___ INFORMATION SHOWN ___

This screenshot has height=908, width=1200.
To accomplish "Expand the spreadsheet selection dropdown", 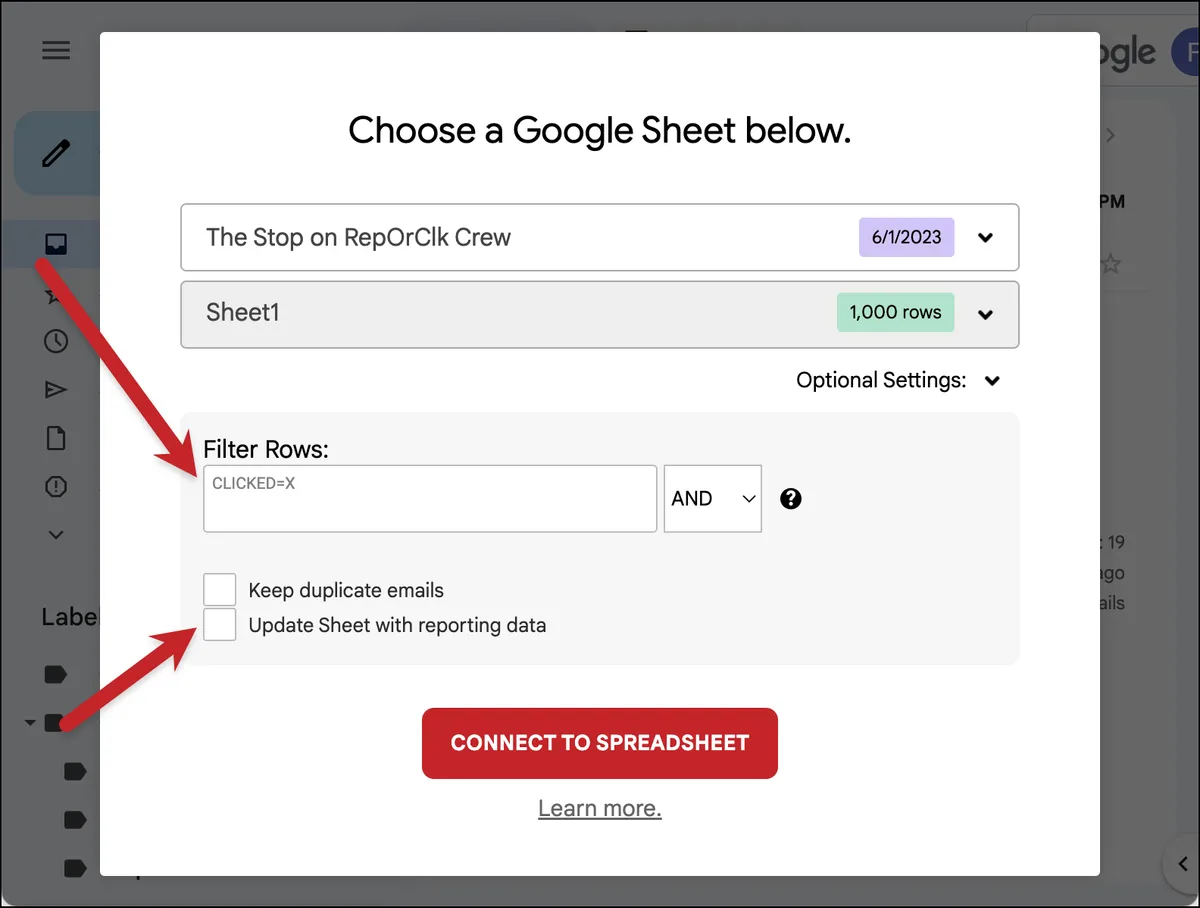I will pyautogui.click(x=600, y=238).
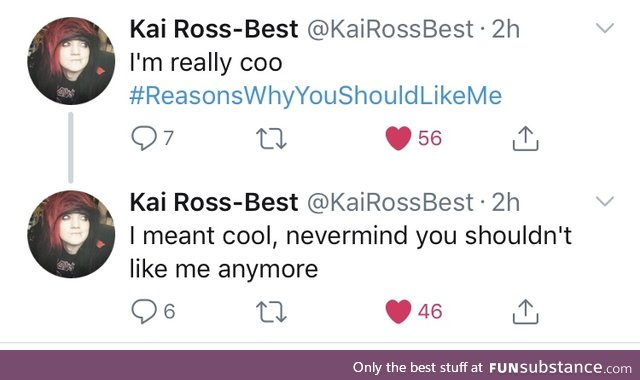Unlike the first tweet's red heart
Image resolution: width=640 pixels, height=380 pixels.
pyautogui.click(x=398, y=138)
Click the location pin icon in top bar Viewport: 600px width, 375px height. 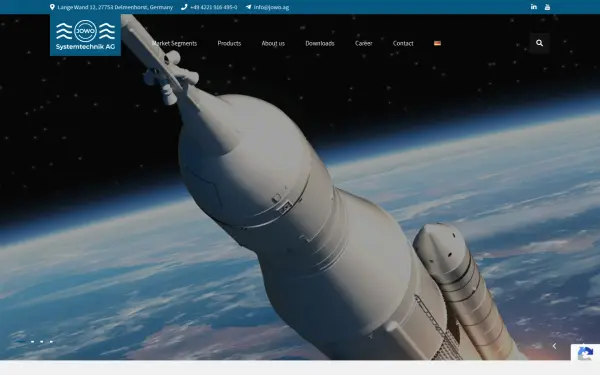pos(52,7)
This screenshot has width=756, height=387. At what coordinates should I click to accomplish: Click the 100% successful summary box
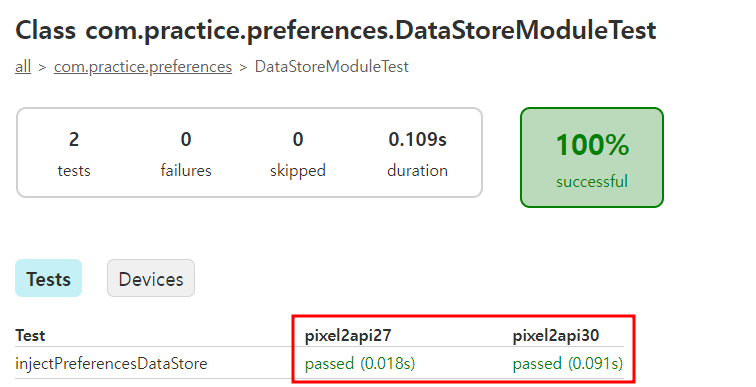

___

**TASK DETAILS**. How many lines of the rows above contain the word "This"? Give only the number.

**EXERCISE OUTPUT**. 2